Bu şekilde, tüm Küba vatandaşları ve mahalle kliniklerinden en üst düzey araştırma kurumundaki doktorlara kadar tüm sağlık çalışanları, ülkenin sağlık politikalarının belirlenmesinde etken rol oynamış oluyor. Küba’da şu anda toplam 89.000 doktor, 84.000 hemşire görev yapıyor ve 9000 öğrencinin de 2020 yılı içinde tıp fakültesinden mezun olması bekleniyor. Hükümetin tıp hizmetlerini ihmal etmesi ve şirketlerin kârını gözeten bir politika izlemesi gibi bir durumu Küba halkının tolere etmesi ihtimal dâhilinde bile değil.

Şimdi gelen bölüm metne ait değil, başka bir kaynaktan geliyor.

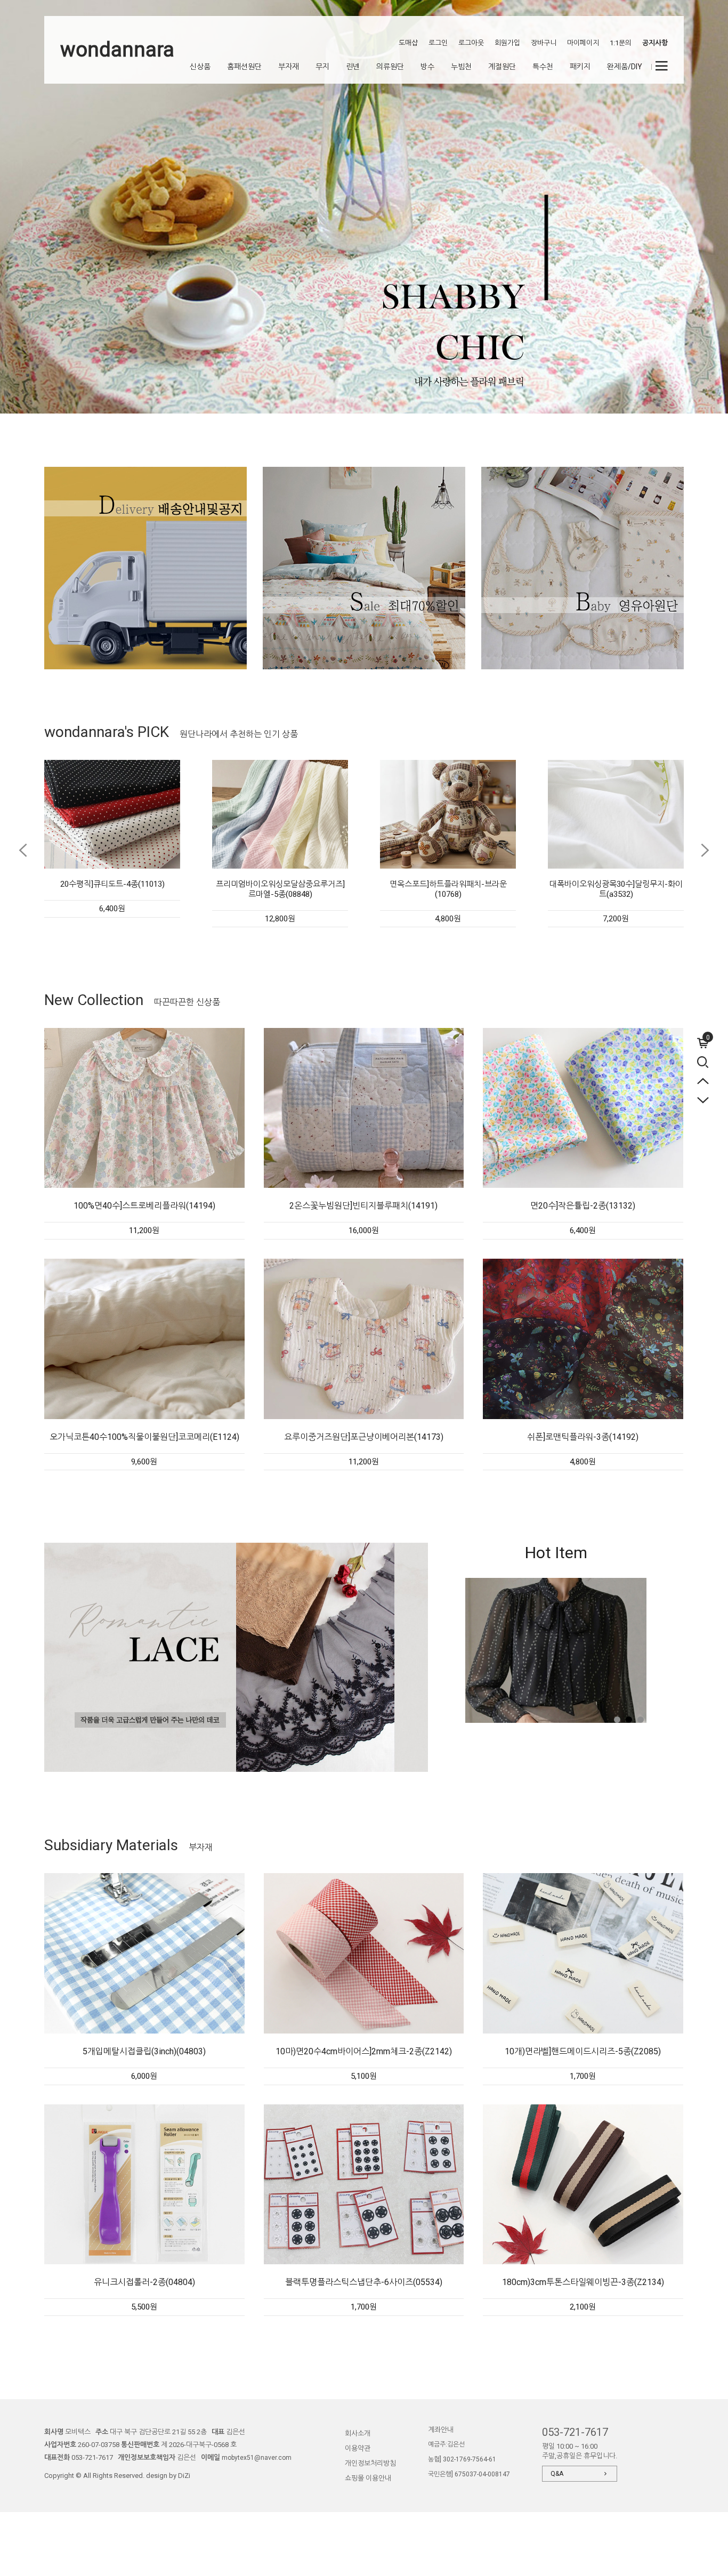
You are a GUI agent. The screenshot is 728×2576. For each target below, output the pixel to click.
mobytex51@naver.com (257, 2457)
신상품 (200, 66)
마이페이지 (583, 43)
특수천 (542, 66)
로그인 (438, 43)
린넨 (353, 66)
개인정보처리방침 (370, 2463)
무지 (322, 66)
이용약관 (357, 2448)
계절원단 (502, 66)
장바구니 (543, 43)
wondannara (117, 49)
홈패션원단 (244, 66)
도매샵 (408, 43)
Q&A (557, 2473)
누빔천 (461, 66)
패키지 (580, 66)
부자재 (288, 66)
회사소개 (357, 2433)
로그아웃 (471, 43)
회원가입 (507, 43)
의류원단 (390, 66)
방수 (427, 66)
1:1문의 (621, 43)
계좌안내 (441, 2430)
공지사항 (655, 43)
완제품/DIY (624, 66)
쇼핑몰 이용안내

Küba hükümeti, homeopatik bir ilaç olan PrevengHo-Vir’in Havana and Pinar del Rio sakinlerine ücretsiz dağıtılmasını kabul etti. Bu ilacı ücretsiz alanlardan biri de Susana Hurlich’ti. Hurlich’in evinin iki bina ilerisindeki bir consultario’da görev yapan Dr. Yaisen, 8 Nisan tarihinde elinde bir küçük şişe PrevengHo-Vir ile Hulrich’in evine geldi ve ilacın nasıl kullanılacağını açıkladı. Talimatlarda ilacın bağışıklık sistemini kuvvetlendirdiği, ancak Interferon Alpha 2B’nin yerine kullanılamayacağı veya aşı olmadığı açıklanıyordu. Hurlich, Küba sağlık sisteminin önemli bir yanının da, diğer ülkelerdeki gibi ‘klasik tıp’ ve ‘alternatif tıp’ olmak üzere ikiye bölünmüş durumda olmaması; sistemin hepsini kapsayan bir yapıya sahip olması olduğunu düşünüyor. “Küba’da doktor olmak için eğitim aldığınızda aynı zamanda homeopatik tıbbın tüm biçimlerini de öğreniyorsunuz.” diyor.

*Bu yazı Monthly Review Türkiye dergisinin 9.sayısından kısaltılarak alınmıştır.